During the trial, the defense of Philip Galsman made an unexpected move. A forensic psychiatric examination carried out at the Faculty of Medicine of the University of Innsbruck (which has now, since 2004, become the Medical University of Innsbruck), recognized that the defendant had an Oedipus complex - the motive for the murder. And the lawyer, on the same basis, made the opposite conclusion and demanded to release his client from responsibility for the death of his father. Freud criticized this approach. The creator of psychoanalysis did not see the connection between the presence of the Oedipus complex and predictable parricide. After all, the Oedipus complex is always present, and that is why it cannot be used in deciding the question of guilt.

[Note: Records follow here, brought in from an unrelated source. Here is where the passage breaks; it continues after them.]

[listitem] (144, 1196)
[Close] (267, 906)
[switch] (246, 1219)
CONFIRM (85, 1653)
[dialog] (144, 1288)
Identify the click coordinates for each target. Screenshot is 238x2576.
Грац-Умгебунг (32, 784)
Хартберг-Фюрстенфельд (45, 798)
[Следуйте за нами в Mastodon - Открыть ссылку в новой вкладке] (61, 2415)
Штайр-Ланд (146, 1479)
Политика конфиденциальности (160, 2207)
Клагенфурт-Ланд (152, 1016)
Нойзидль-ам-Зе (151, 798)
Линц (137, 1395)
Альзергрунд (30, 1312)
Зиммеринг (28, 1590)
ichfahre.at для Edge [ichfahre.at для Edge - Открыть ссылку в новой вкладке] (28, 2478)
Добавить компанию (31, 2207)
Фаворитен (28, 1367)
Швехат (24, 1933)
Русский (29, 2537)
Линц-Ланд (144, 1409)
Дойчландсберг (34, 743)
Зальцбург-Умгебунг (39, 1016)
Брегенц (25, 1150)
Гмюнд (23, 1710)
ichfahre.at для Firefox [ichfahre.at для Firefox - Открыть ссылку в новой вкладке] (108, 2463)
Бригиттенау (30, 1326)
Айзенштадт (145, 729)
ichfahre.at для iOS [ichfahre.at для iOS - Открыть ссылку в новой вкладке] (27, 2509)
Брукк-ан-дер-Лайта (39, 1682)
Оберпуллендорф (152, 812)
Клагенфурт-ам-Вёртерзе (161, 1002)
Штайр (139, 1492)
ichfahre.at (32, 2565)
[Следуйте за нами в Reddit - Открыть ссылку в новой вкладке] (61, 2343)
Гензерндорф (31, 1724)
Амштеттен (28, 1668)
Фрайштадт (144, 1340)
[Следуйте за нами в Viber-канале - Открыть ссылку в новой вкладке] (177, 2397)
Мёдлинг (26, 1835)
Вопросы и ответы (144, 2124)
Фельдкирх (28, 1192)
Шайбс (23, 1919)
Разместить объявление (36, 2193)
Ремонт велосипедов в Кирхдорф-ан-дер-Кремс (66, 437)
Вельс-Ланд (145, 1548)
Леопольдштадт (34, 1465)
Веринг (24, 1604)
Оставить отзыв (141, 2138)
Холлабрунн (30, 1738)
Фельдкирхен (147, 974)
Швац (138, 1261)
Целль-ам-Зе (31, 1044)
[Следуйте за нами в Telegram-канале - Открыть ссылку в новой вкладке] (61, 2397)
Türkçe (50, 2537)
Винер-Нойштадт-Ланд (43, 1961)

Thus, Freud established an intellectual boundary in an arbitrary speculative sense. There is an oedipal conflict, but it is interpreted as a universal human psychological background, and not as a direct motive for the crime.

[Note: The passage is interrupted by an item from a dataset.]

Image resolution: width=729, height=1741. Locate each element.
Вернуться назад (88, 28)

Let's go back to the crisis in Ukraine: is there a conflict between the “Russian World” and the “European choice”? Certainly so. This political and public debate has been going on for many years. The two revolutions of 2004 and 2014 became the quintessence of this confrontation of worldviews. Is this something unique? Certainly not. Examples of Catalans, Basques, Scots, or Belgian cleavage come to mind. The difference between these conflicts and the Ukrainian conflict is that they occur within the Western world, and not on its border. There is no near-by stagnating empire striving to move its borders, an empire where compromise is considered a manifestation of weakness, and the conflict is resolved by destroying one side of it.

The modern Western tradition keeps the conflict mainly in the form of a civilized discussion, trying to find a source of development in the tension created by it. Therefore, it may be difficult to understand the logic of the actions of the aggressors there.

And therefore, things must be called by their proper names. There is ideological tension in Ukraine (as in many other countries), but this is the background, not the direct cause of the killings. If we understand this conflict as a civil war, and not as an external military invasion against the background of general tension, then all our subsequent conclusions will be deliberately false. Just as the internal psychological oedipal conflict is neither the reason nor the justification for the real murder of a real father, so the internal ideological crisis in Ukraine does not explain and does not justify a real act of aggression on the part of Russia: with real saboteurs, with real tanks and a really whipped passenger by plane.

In the case of Galsman, Freud distinguished between the mental and the legal. He understood her well. Do we understand it?